The force of friction (Ff) can be calculated using the following formula:
Ff = μ * mg
Where:
Ff = force of friction
μ = coefficient of friction (unknown)
m = mass of the car (1800 kg)
g = acceleration due to gravity (approximately 9.8 m/s^2)
Since all the frictional force is assumed to act at the rear wheels, we need to find the weight distribution on the rear wheels to determine the minimum coefficient of friction.

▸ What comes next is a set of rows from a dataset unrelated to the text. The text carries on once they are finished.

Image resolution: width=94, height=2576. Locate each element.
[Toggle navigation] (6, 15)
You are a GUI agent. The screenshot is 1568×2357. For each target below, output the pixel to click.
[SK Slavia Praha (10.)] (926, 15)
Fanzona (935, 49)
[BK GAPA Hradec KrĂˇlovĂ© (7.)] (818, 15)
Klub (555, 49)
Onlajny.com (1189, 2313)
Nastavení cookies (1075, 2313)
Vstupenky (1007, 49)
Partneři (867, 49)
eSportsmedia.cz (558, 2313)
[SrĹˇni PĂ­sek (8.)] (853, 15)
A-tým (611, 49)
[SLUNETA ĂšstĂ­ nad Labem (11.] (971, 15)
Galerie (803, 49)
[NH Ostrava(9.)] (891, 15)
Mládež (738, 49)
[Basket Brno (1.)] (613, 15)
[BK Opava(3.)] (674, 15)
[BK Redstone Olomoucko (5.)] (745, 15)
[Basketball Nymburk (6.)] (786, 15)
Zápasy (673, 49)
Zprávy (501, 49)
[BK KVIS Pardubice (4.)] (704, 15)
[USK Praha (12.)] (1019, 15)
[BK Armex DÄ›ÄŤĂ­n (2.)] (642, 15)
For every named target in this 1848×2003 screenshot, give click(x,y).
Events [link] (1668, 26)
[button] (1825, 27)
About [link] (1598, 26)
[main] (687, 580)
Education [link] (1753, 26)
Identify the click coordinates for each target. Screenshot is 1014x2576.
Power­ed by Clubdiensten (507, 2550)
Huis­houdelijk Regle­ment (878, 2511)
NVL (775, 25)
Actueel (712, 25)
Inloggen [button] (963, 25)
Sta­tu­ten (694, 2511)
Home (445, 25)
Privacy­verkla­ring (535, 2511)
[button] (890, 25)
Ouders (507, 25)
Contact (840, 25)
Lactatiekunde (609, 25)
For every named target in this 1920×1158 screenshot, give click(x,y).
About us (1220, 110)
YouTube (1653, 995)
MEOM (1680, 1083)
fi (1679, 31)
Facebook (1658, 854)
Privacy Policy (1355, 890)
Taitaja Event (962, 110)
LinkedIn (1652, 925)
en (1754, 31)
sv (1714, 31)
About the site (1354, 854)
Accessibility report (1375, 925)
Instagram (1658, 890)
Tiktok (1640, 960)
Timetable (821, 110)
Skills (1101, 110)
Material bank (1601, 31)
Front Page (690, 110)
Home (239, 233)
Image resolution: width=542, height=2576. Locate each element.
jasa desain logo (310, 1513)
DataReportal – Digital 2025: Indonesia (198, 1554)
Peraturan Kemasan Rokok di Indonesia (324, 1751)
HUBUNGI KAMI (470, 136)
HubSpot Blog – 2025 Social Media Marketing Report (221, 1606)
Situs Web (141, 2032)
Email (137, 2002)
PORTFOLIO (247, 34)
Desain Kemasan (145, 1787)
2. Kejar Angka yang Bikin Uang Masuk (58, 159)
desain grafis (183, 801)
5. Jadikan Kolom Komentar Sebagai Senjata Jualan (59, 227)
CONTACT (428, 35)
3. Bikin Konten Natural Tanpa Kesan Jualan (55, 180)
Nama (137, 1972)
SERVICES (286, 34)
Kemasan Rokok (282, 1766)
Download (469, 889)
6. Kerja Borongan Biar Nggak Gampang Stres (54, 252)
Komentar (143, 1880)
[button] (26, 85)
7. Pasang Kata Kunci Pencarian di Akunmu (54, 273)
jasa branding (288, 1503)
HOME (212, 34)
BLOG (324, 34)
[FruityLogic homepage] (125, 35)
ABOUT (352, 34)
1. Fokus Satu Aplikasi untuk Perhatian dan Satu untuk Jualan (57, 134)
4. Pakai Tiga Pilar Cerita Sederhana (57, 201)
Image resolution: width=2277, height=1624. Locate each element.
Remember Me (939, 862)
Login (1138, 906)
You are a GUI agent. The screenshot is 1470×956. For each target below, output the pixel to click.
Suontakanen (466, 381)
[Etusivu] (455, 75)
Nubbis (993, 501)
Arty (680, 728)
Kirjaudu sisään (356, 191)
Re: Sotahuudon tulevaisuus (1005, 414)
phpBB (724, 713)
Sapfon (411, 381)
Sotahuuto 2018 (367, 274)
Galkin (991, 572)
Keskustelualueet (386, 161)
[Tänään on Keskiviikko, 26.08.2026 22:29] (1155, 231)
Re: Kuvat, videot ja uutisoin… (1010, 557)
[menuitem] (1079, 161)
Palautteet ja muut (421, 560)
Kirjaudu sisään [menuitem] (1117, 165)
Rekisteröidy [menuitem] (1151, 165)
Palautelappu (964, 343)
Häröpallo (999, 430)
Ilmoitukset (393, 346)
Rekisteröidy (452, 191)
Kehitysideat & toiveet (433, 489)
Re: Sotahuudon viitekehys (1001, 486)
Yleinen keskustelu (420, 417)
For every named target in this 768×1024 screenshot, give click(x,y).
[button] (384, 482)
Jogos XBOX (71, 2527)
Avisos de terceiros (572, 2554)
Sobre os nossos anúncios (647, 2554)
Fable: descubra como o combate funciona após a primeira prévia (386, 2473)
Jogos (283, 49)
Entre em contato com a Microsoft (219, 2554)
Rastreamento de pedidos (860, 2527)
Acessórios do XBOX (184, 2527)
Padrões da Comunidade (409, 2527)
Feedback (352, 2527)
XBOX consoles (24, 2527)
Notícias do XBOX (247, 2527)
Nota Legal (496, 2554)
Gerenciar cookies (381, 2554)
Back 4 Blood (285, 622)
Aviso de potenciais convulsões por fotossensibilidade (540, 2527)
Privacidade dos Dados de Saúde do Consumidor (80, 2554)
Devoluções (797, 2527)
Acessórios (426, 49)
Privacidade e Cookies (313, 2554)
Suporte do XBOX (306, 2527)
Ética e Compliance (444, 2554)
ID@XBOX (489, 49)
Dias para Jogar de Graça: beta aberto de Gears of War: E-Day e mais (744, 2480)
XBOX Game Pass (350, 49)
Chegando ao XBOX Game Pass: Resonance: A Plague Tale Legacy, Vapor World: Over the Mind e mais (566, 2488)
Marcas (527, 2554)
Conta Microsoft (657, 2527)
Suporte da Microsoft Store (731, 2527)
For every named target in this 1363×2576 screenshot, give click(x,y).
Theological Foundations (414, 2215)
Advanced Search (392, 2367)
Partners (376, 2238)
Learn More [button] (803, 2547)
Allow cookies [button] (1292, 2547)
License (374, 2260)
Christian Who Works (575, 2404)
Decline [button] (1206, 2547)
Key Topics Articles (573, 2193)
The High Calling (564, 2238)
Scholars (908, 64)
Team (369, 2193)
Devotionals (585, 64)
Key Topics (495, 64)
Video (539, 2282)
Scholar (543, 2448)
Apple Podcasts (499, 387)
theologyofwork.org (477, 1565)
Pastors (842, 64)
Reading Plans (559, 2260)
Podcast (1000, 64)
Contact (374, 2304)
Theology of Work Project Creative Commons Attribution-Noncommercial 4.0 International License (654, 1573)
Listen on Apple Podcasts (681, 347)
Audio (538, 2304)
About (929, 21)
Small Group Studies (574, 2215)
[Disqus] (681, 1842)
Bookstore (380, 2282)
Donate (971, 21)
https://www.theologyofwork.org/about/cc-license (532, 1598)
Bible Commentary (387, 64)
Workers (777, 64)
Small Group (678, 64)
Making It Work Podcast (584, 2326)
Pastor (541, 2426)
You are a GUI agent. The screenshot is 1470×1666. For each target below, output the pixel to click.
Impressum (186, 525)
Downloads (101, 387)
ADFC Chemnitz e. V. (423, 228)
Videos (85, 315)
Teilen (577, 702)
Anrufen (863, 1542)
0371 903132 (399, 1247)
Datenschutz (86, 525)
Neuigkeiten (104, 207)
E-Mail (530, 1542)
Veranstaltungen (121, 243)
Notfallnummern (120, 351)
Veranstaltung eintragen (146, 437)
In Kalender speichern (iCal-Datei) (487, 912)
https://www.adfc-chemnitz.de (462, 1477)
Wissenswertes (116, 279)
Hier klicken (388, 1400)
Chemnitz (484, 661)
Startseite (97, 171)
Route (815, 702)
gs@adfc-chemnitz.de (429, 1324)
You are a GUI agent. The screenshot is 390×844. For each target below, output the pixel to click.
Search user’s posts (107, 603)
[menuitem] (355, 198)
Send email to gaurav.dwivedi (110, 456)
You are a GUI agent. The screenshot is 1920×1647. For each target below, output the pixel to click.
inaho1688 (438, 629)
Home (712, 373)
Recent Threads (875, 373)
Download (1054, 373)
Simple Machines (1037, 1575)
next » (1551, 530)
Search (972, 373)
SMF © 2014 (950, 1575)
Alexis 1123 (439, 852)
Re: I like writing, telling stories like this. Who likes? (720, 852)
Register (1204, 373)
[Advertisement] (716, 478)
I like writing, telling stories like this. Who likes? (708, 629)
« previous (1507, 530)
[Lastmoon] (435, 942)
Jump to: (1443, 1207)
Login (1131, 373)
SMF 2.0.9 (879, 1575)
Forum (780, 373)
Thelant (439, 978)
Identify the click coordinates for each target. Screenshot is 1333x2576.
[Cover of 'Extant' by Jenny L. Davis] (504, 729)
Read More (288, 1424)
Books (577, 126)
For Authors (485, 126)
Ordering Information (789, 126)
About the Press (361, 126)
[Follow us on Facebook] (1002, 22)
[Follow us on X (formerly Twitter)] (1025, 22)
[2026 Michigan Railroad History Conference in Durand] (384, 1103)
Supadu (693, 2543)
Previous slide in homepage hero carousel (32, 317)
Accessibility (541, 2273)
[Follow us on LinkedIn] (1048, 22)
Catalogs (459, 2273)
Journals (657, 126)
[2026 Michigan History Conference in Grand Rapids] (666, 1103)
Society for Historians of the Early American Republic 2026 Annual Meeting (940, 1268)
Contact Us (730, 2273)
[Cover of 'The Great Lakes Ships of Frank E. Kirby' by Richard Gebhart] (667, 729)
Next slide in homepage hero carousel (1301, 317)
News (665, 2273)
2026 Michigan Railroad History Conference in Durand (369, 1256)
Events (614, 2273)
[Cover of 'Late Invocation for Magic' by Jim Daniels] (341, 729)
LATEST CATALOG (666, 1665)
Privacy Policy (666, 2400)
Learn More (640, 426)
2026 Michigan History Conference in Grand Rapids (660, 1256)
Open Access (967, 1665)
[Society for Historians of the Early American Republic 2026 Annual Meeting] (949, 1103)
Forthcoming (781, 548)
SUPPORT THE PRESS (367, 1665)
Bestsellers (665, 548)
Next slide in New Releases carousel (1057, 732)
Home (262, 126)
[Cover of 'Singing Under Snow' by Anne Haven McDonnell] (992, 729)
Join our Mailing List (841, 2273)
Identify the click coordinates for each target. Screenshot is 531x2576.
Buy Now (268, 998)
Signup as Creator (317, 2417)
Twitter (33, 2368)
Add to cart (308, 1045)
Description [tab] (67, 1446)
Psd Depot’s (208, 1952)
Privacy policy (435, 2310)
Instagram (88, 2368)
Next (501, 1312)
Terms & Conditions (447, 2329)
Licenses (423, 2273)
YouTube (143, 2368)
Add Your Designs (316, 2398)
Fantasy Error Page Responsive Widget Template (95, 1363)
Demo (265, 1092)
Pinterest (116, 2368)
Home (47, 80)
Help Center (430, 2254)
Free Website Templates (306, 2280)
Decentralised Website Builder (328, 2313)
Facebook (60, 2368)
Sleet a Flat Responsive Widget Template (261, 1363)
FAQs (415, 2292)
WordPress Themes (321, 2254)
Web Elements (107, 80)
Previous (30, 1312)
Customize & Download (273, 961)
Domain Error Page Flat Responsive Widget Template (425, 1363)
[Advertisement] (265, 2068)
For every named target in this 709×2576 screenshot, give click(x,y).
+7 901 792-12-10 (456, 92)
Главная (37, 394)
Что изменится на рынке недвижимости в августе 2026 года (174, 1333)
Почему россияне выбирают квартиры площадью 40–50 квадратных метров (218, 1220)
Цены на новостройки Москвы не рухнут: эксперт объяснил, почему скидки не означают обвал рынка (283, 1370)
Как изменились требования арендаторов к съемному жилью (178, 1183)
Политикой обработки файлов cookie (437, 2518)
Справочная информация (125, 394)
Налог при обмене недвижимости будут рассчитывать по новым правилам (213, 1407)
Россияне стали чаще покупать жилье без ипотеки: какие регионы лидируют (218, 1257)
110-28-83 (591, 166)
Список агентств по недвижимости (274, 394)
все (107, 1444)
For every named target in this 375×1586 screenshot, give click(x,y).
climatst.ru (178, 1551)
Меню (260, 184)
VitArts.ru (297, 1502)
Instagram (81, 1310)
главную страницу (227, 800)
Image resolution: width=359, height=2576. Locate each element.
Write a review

Rear wheel weight (Wr) = (m * g) / 2
Wr = (1800 * 9.8) / 2
Wr ≈ 8820 N
Now, we can calculate the minimum coefficient of friction:
μ_min = Ff / Wr
μ_min = (μ * m * g) / Wr
Considering that the car is on an incline, the minimum coefficient of friction occurs when the car is about to slip backward (when the force of friction is at its maximum). This occurs when the friction force is equal to the maximum value of μ times the normal force on the rear wheels.
Ff_max = μ_max * Wr
Therefore, to find the minimum coefficient of friction (μ_min), we can substitute this equation into the earlier equation:
μ_min = (Ff_max / Wr) = (μ_max * Wr / Wr) = μ_max
Since μ_min is the minimum coefficient of friction when motion is just possible, the answer to Option C is μ_min.